Ce moment de confusion prend fin en moins de temps qu'il me faut pour ouvrir les yeux. Était-ce encore un souvenir provenant de mon ancienne vie ? Une chose que la véritable moi aurait pensé au saut du lit ? Dans ce cas, la personne à qui elle... Non, à qui je pensais doit être importante à mes yeux. Chris. Je murmure ce prénom une fois, puis deux, mais ça ne m'aide pas à stimuler ma mémoire. Je ne me souviens de rien d'autre, et pourtant j'ai une drôle de sensation dans la poitrine. Comme si un poing venait de serrer mon cœur.

Je n'ai pas l'occasion de me poser davantage de questions car un bruit attire mon attention vers la porte de la chambre. Quelqu'un vient de frapper d'une main incertaine. Dans la foulée, la porte s'entrouvre légèrement, faisant entrer de la lumière dans la pièce. Je peux distinguer la silhouette de la mère d'Imogen dans l'encadrement. Elle porte un tablier par-dessus une robe de couleur vive, comme hier matin.

—    Oh trésor, dit-elle d'un ton affectueux. Tu as encore oublié de mettre ton réveil. Je peux comprendre ton envie de grasse matinée, mais ça devra attendre ce week-end.

Sur ces mots, Mme. Kennedy traverse la chambre pour ouvrir les rideaux et ainsi faire entrer la lumière de l'aube. Je me frotte les yeux pour chasser les résidus de sommeil avant de m'asseoir au bord du lit. La mère d'Imogen est sur le point de rebrousser chemin lorsque ses yeux s'attardent sur ma penderie laissée ouverte.
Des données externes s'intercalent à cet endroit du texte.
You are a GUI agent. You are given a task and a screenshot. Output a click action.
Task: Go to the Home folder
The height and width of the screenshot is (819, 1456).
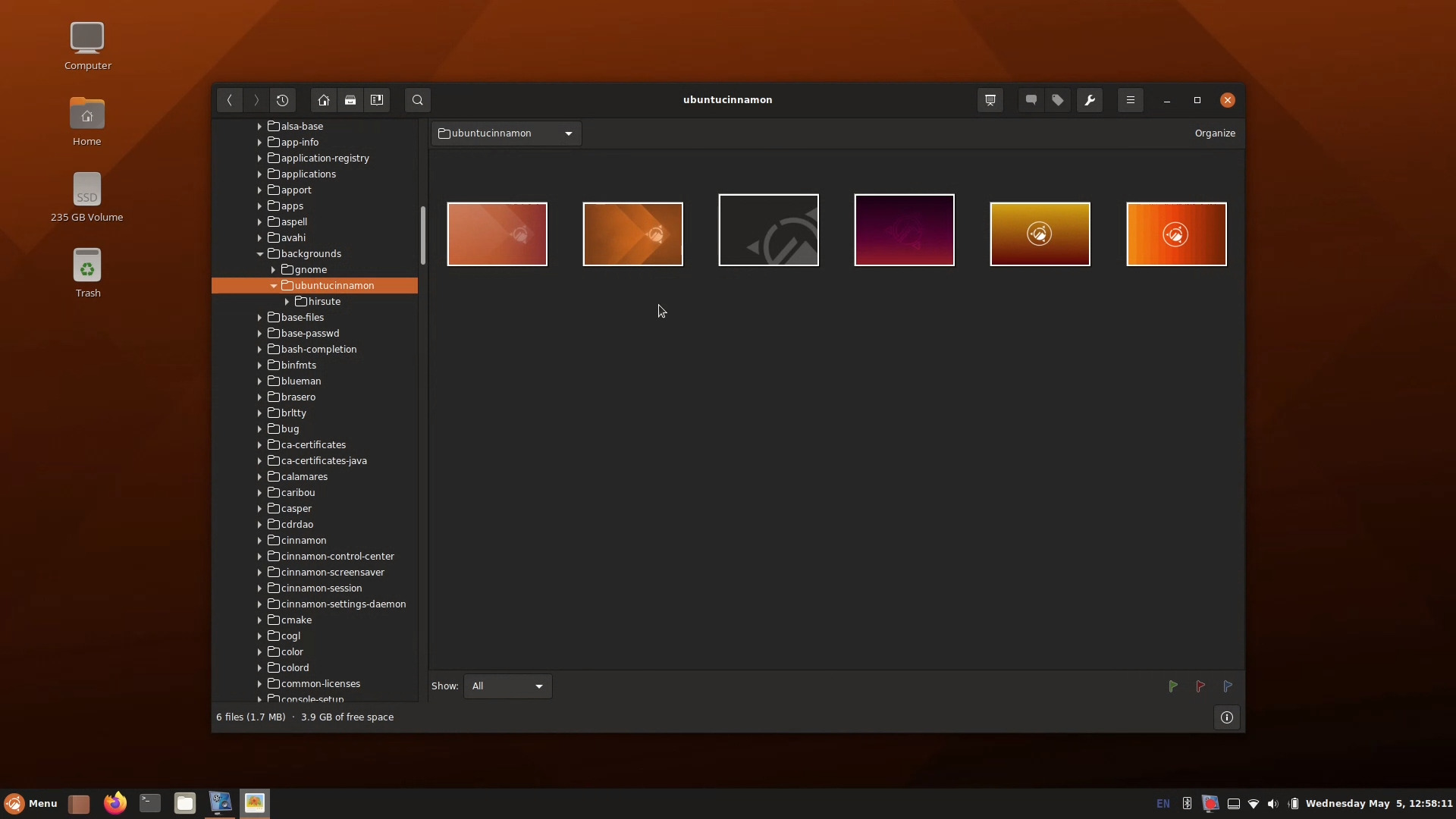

Je commence vaguement à me dire que quelque chose ne va pas jusqu'à ce qu'elle m'adresse un sourire.

—    Couvre-toi bien, dit-elle. Il fait bien plus froid qu'hier.

J'ai encore une sensation étrange à l'intérieur de moi. Je crois que je ne suis pas habituée à ce qu'on s'inquiète pour mon bien-être. Une fois que Mme. Kennedy a quitté la pièce, je commence à me préparer pour ma deuxième journée à Providence.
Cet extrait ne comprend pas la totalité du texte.